One of the main pitfalls of cognitive change is to get stuck in the search for essential, objective truth. No thought is true or wrong out of context. Even the thought “I better kill myself” might be true in some contexts, for some people at least, if it means for example escaping the horrible pain associated with a deadly and untreatable disease. From an RFT perspective, thinking is better guided by pragmatism than essentialism. What matters is to develop ways of thinking that are useful. Instead of exploring how true a thought might be, therapists using RFT prefer considering the utility of this thought in a given context. Imagine a client saying, “I am the shyest person in the world. I will never be able to make friends. There is no point in even trying”. Even though this thought sounds like an overstatement, questioning its accuracy in terms of objective truth is likely to feel invalidating and to increase the client’s belief that what he is thinking is true. Instead, focusing on the utility of this thought in the context of wanting to make friends will redirect the client’s attention to what he can do to improve his life. The therapist might ask, “When you have this thought, what do you do next? And then what happens? Does that help you get closer to making friends, or farther away?” Other ways of making functional sense may also consist of normalizing responses, for example by establishing emotions as normal reactions, or by understanding that ineffective behaviors have been selected by past contingencies.

#4 Work experientially rather than didactically

Cognitions can create powerful insensitivities to important elements of our experience. Once we start thinking in a certain way, we tend to see things that confirm this way of thinking while ignoring other things that contradict it. From an RFT perspective, the main job of therapists is to help clients be more in touch with their own experience, so they can adapt their responses to the context in most effective ways. Giving good advice can be helpful, as when doing psycho-education about symptoms of a panic attack. But what is even more helpful is to teach clients how to learn from their own experience. This way, they acquire skills they can apply to any issue. If they are able to observe what they do and track the antecedents and consequences of what they do, they can adjust their responses moment by moment in the most adaptive way. Thus, instead of telling clients what to do or what to observe, experiential therapists prefer evoking observation of a variety of experiences.
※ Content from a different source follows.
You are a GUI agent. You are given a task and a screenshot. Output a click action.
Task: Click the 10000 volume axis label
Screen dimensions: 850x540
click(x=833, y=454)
They ask a lot of questions that orient the client to useful contingencies (antecedent-behavior-consequence) such as, “What were you feeling then?” “What did you do next?” “And then what happened?” When shaping clients’ thinking, create a context that evokes their observation and encourage them to draw their own conclusions. Ask questions that lead them to explore various ways of thinking. Even when you think you know better, consider the possibility that the client might come to a different conclusion that is just as valid as yours, or perhaps even more.